(Prompt):
Copy only the lines from the one with "金運 (1112, 1719)" through the end of the records, exactly as they stand. No pictures belong in the copy.

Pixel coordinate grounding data
☆ ☆ ☆ ☆ ☆
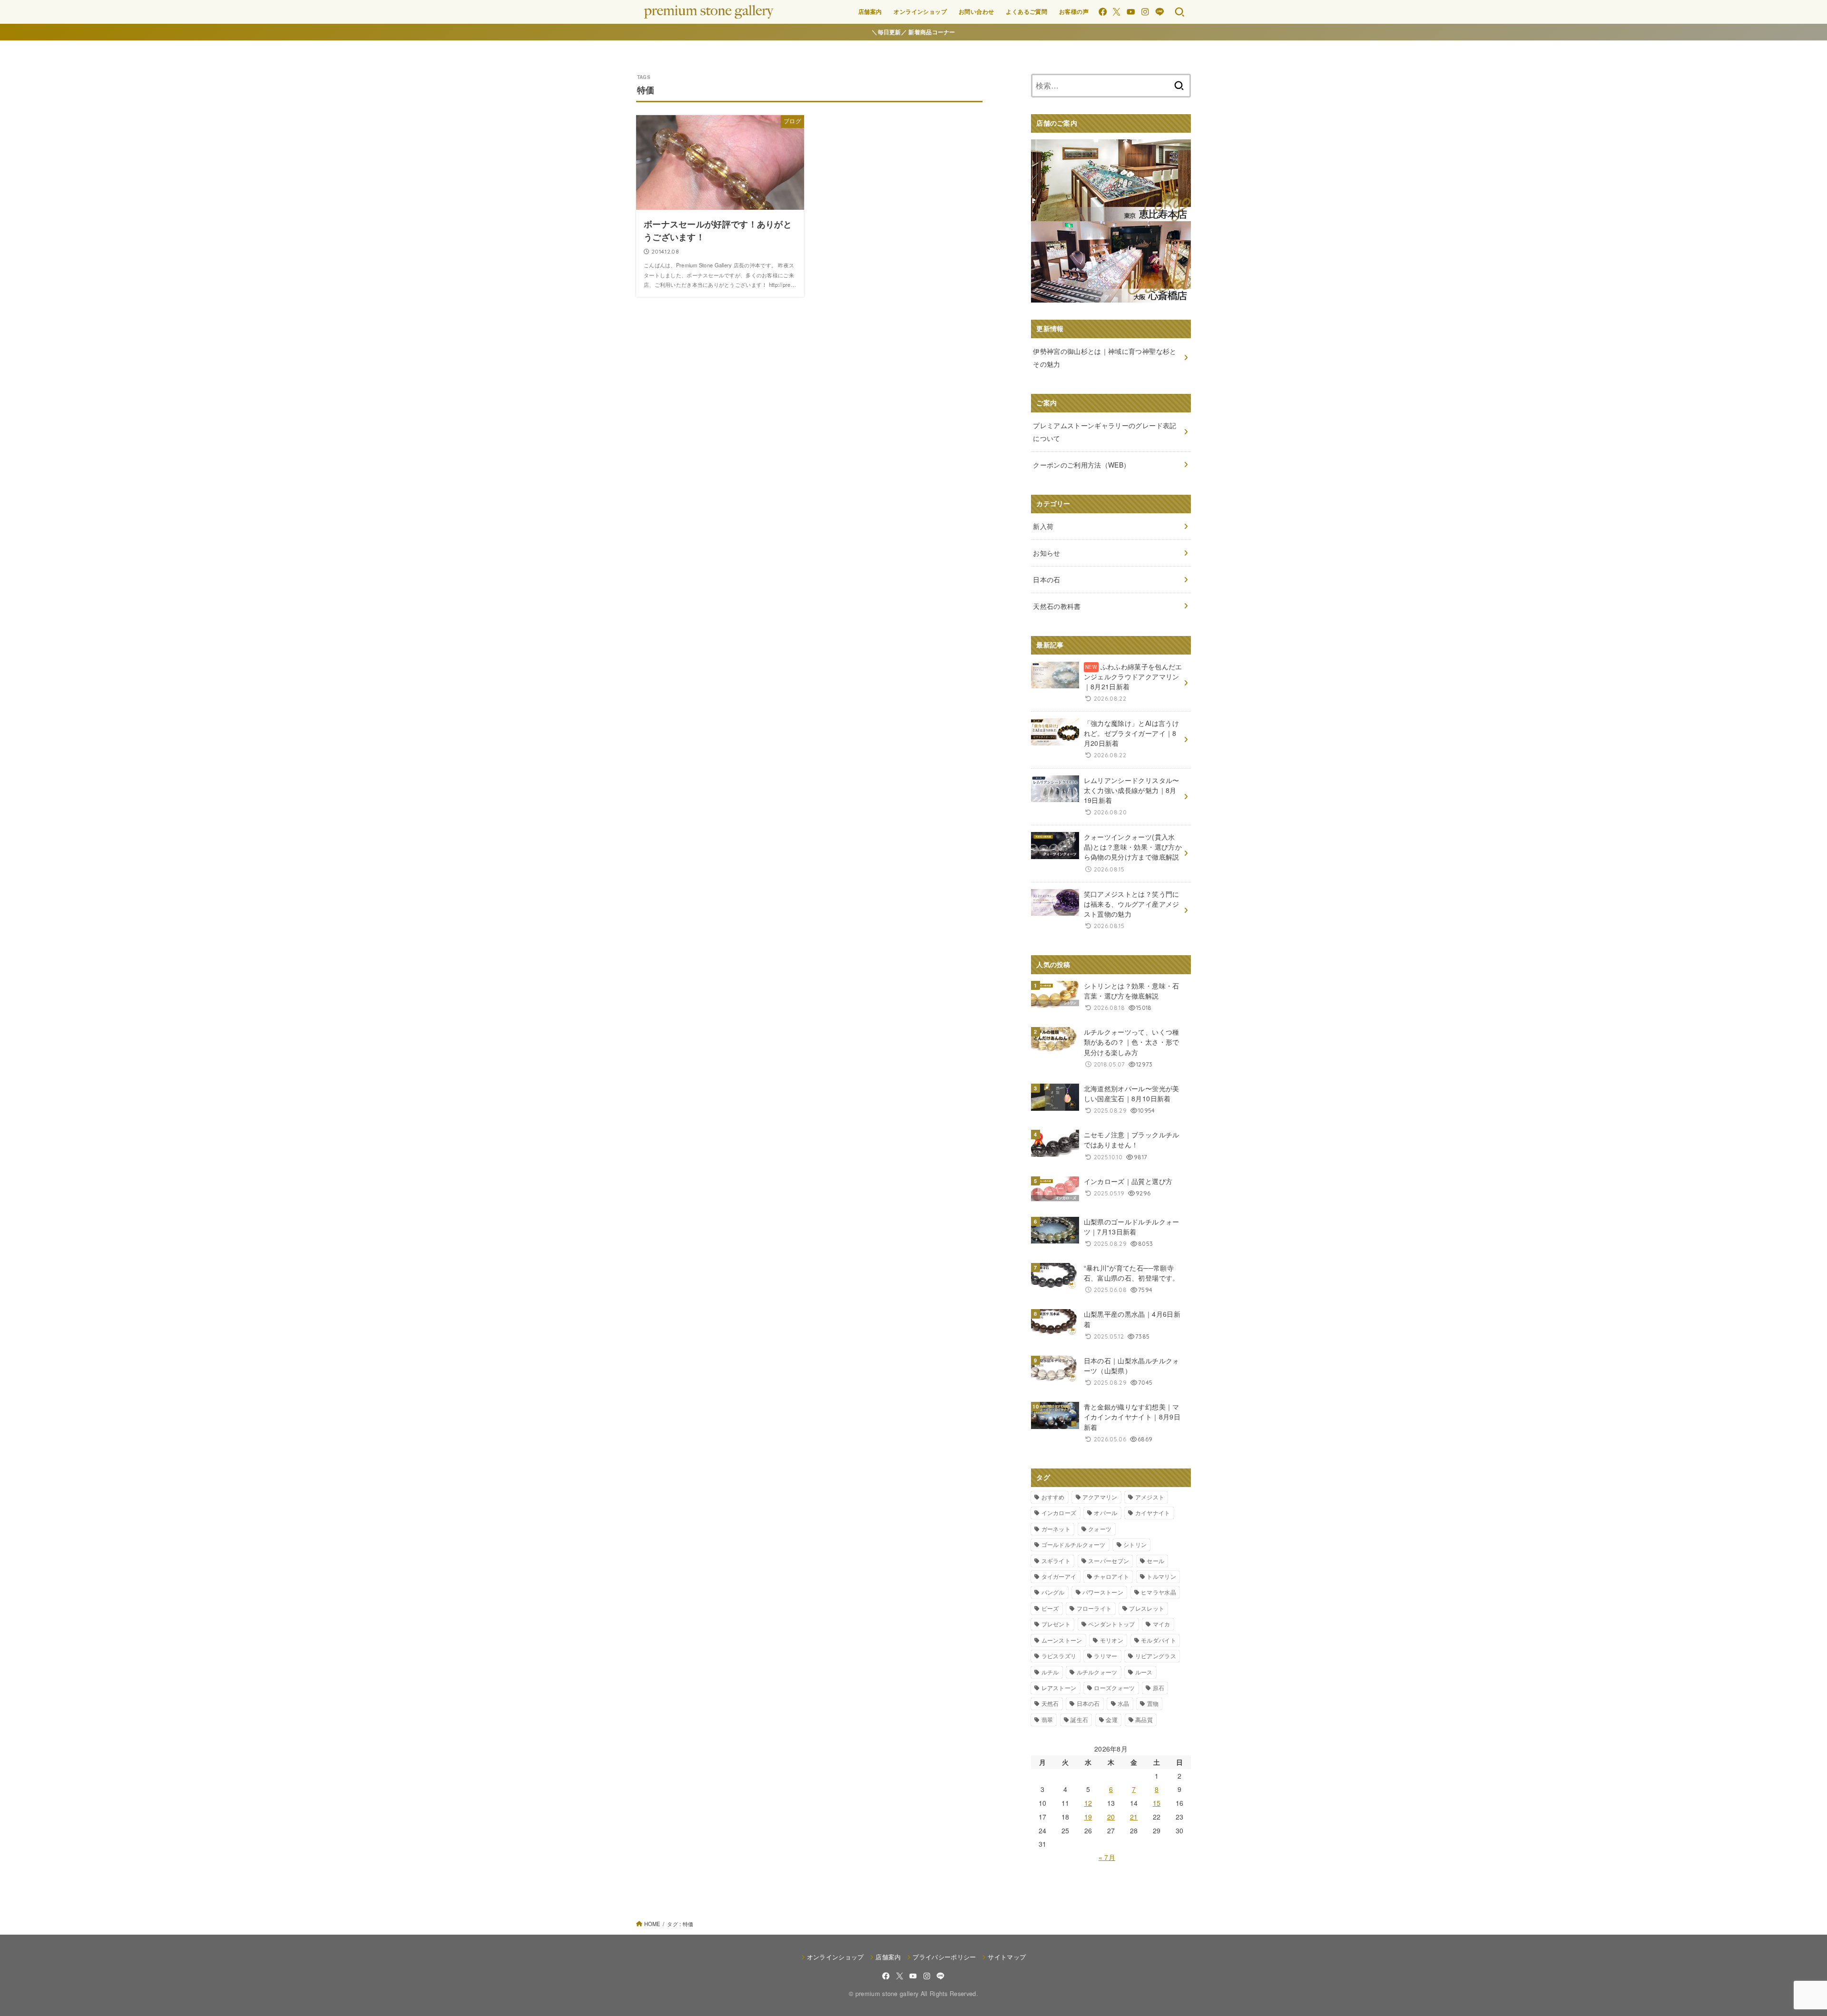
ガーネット (1056, 1529)
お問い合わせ (976, 11)
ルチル (1050, 1672)
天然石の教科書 (1056, 606)
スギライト (1056, 1560)
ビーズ (1050, 1608)
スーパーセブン (1108, 1560)
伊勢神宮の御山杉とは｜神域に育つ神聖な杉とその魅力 (1104, 357)
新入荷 (1043, 526)
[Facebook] (1103, 12)
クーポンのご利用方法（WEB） (1081, 465)
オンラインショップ (920, 11)
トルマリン (1161, 1576)
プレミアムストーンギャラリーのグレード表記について (1104, 432)
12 (1088, 1803)
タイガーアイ (1059, 1576)
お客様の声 (1074, 11)
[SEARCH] (1179, 12)
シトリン (1135, 1544)
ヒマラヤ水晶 (1158, 1592)
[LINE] (1159, 12)
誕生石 (1079, 1719)
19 (1088, 1816)
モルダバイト (1158, 1640)
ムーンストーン (1061, 1640)
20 (1111, 1816)
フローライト (1094, 1608)
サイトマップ (1007, 1956)
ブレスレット (1146, 1608)
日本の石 (1088, 1703)
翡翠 (1047, 1719)
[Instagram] (1145, 12)
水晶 (1124, 1703)
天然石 (1050, 1703)
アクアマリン (1100, 1497)
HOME (652, 1924)
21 (1134, 1816)
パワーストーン (1102, 1592)
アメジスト (1150, 1497)
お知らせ (1046, 553)
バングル (1053, 1592)
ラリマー (1105, 1656)
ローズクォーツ (1114, 1687)
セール (1155, 1560)
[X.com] (1116, 12)
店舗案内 (870, 11)
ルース (1144, 1672)
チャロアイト (1111, 1576)
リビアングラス (1155, 1656)
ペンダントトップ (1111, 1624)
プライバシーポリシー (944, 1956)
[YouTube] (1131, 12)
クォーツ (1099, 1529)
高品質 (1144, 1719)
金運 (1112, 1719)
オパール (1105, 1512)
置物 (1153, 1703)
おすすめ (1053, 1497)
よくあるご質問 (1026, 11)
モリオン (1111, 1640)
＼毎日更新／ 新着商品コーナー (913, 32)
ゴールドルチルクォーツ (1073, 1544)
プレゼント (1056, 1624)
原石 (1159, 1687)
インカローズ (1059, 1512)
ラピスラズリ (1059, 1656)
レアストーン (1059, 1687)
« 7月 (1107, 1857)
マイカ (1161, 1624)
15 (1157, 1803)
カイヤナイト (1152, 1512)
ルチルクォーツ (1097, 1672)
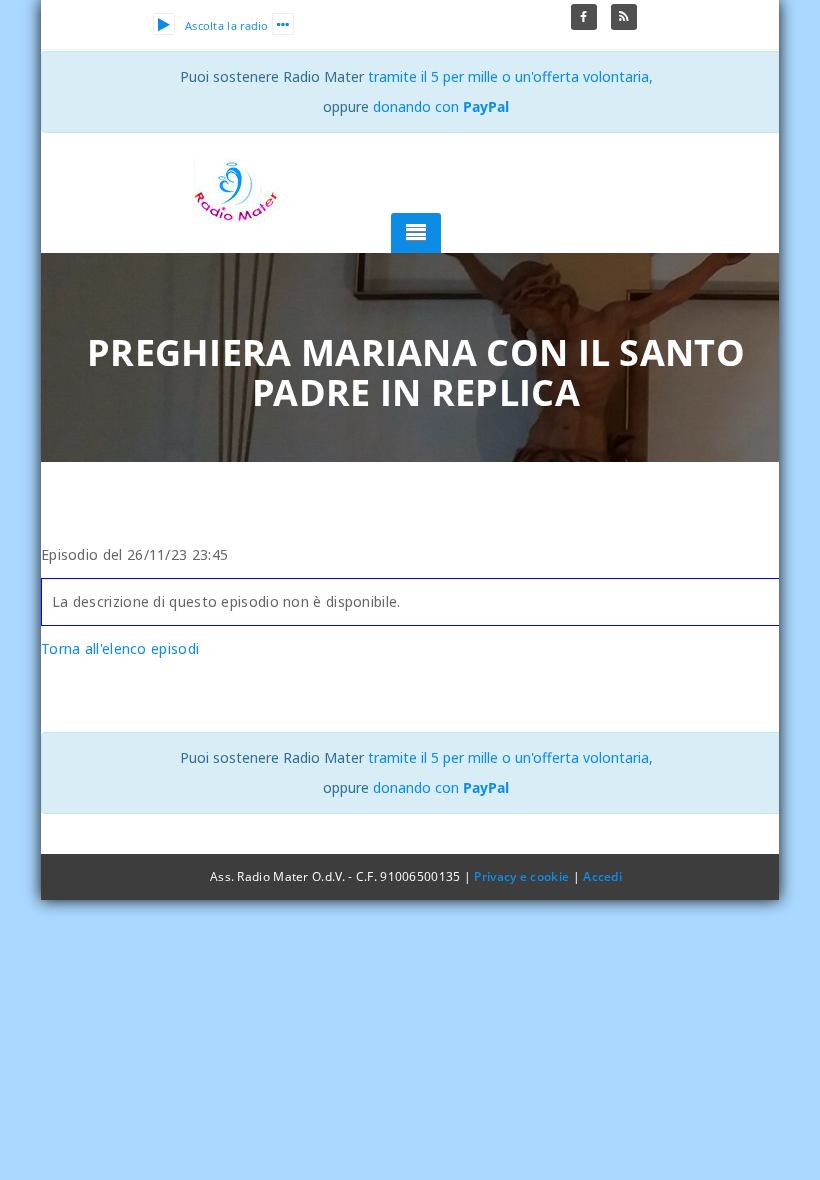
☆ ☆ ☆ ☆ ☆
(Result of this exercise):
金運 (1112, 1719)
オパール (1105, 1512)
置物 (1153, 1703)
おすすめ (1053, 1497)
よくあるご質問 (1026, 11)
モリオン (1111, 1640)
＼毎日更新／ 新着商品コーナー (913, 32)
ゴールドルチルクォーツ (1073, 1544)
プレゼント (1056, 1624)
原石 (1159, 1687)
インカローズ (1059, 1512)
ラピスラズリ (1059, 1656)
レアストーン (1059, 1687)
« 7月 (1107, 1857)
マイカ (1161, 1624)
15 (1157, 1803)
カイヤナイト (1152, 1512)
ルチルクォーツ (1097, 1672)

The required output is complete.